5. the multimodal emotion recognition method of fusion attention mechanism and DMCCA according to claim 4, is characterized in that, uses Lagrangian multiplier method to solve the optimization model of the constructed DMCCA objective function, is specially: The optimization model is expressed as the following Lagrangian function:

Among them, λ is the Lagrange multiplier, and then find the partial derivatives of L(w ⁽¹⁾ , w ⁽²⁾ , w ⁽³⁾ ) to w ⁽¹⁾ , w ⁽²⁾ and w ⁽³⁾ respectively and combine Let it be zero, that is,

get

By further simplifying the above formula, the following generalized eigenvalue problem can be obtained:

and

6. A multimodal emotion recognition system integrating attention mechanism and DMCCA, characterized in that it includes:

The feature preliminary extraction module is used to extract the EEG signal feature vector and the facial expression feature vector from the preprocessed EEG signal and facial expression video using the respective trained neural network models. Extract the signal waveform descriptor and its statistical features, and extract the peripheral physiological signal feature vector;

The feature identification enhancement module is used to map the EEG signal feature vector, peripheral physiological signal feature vector, and expression feature vector into several groups of feature vectors through a linear transformation matrix, and use the attention mechanism module to determine different feature vector groups. The importance weights of , and the discriminative EEG emotion feature vector, peripheral physiological emotion feature vector, and expression emotion feature vector with the same dimension are formed by weighted fusion;

The projection matrix determination module is used to determine the projection matrix of each emotion feature vector by maximizing the correlation between different modal emotion features of the same class of samples by using the discriminative multiple set canonical correlation analysis (DMCCA) method;

The feature fusion module is used to project the EEG emotion feature vector, the peripheral physiological emotion feature vector and the expression emotion feature vector into a common subspace through their corresponding projection matrices, and then add and fuse to obtain the EEG-peripheral physiological emotion feature vector. - Expression multimodal emotion feature vector;

And, the classification and recognition module is used for classifying and recognizing the multimodal emotion feature vector by using the classifier to obtain the emotion category.

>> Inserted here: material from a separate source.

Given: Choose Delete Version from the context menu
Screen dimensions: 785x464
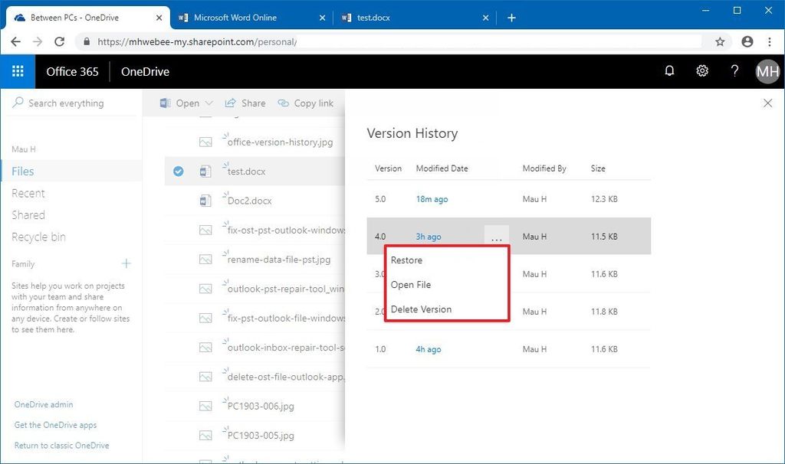Looking at the screenshot, I should 421,309.
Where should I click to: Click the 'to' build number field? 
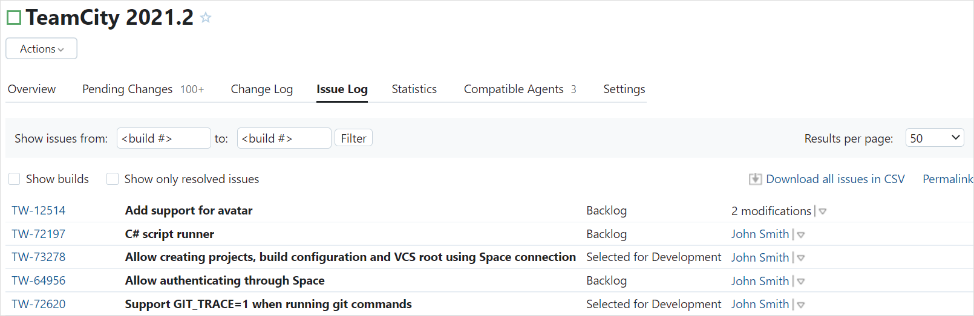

7. the multimodal emotion recognition system of fusion attention mechanism and DMCCA, is characterized in that, comprises at least one computing device, and described computing device comprises memory, processor and the computer that is stored on memory and can run on processor A program, when the computer program is loaded into the processor, implements the multimodal emotion recognition method fused with the attention mechanism and DMCCA according to any one of claims 1-5.